By February, Greece’s leftist-led government will reach a crucial crossroads. In a sense, conditions are eerily reminiscent of the Fall of 2014 and the dilemmas facing the conservative administration of Antonis Samaras.
Why February? Well, one reason is that by then the state will most likely have run out of cash. Second, because it will then be clear whether one can realistically expect to see a wrap-up of the Greek program review so that debt talks can begin.
The IMF, a largely unpredictable player, makes things a bit more complicated. Officials at the prime minister’s office are asking the same questions as their predecessors: “What is the IMF up to?” European officials with good knowledge of the issue expect that the IMF will intensify pressure on the Greek banking system and the issue of debt. It will claim, in other words, that the recapitalization is not sufficient and that changes are needed in the way banks are managed.
Furthermore, the Fund will claim that the European proposal on debt is not enough to solve the problem. With this formula it will be able to abandon Greece without, however, jeopardizing its funding from European governments. Put differently, the IMF is looking for an exit strategy without risking Greece’s payments to the Washington-based institution – a possiblity if European funding were to be cut off.
This is where the hard part starts. European officials with knowledge of the Greek portfolio say that the Germans and the Finns – but not just them – will not continue backing Greece if the IMF withdraws its support. It’s the same Gordian knot that Samaras and Evangelos Venizelos had to deal with.
What will Tsipras do? For the time being, the leftist premier seems to be trying to wrap up as many issues as possible, believing that he can pass reforms in social security and the tax system (opposition from farmers being a thorn in his side) and complete the program review. The PM has already run into that have had a ripple effect on Parliament and his party. On a technocratic level, the government is not in a position to prepare and pass the legislation needed to conclude the review. The pension reform has already been put off to January.

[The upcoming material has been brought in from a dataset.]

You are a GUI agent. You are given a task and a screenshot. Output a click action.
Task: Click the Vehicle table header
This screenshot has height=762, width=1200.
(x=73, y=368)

The risk is obvious: Tsipras may lose whatever conviction he has and decide that his best option is to do nothing; in other words, not to submit pension or tax reforms to Parliament and leave the country without a program from March. Sure, there is the risk that he will run out of cash, but again someone will be there to assure him that he can just scrape the bottom of the barrel. It is a nightmare scenario that would vindicate critics who have been warning Berlin and Washington that Greece is a lost cause. Tsipras might experience a brief political revival but soon it will become clear that the country has hit a wall. That would probably generate political developments, but let’s first wait until February.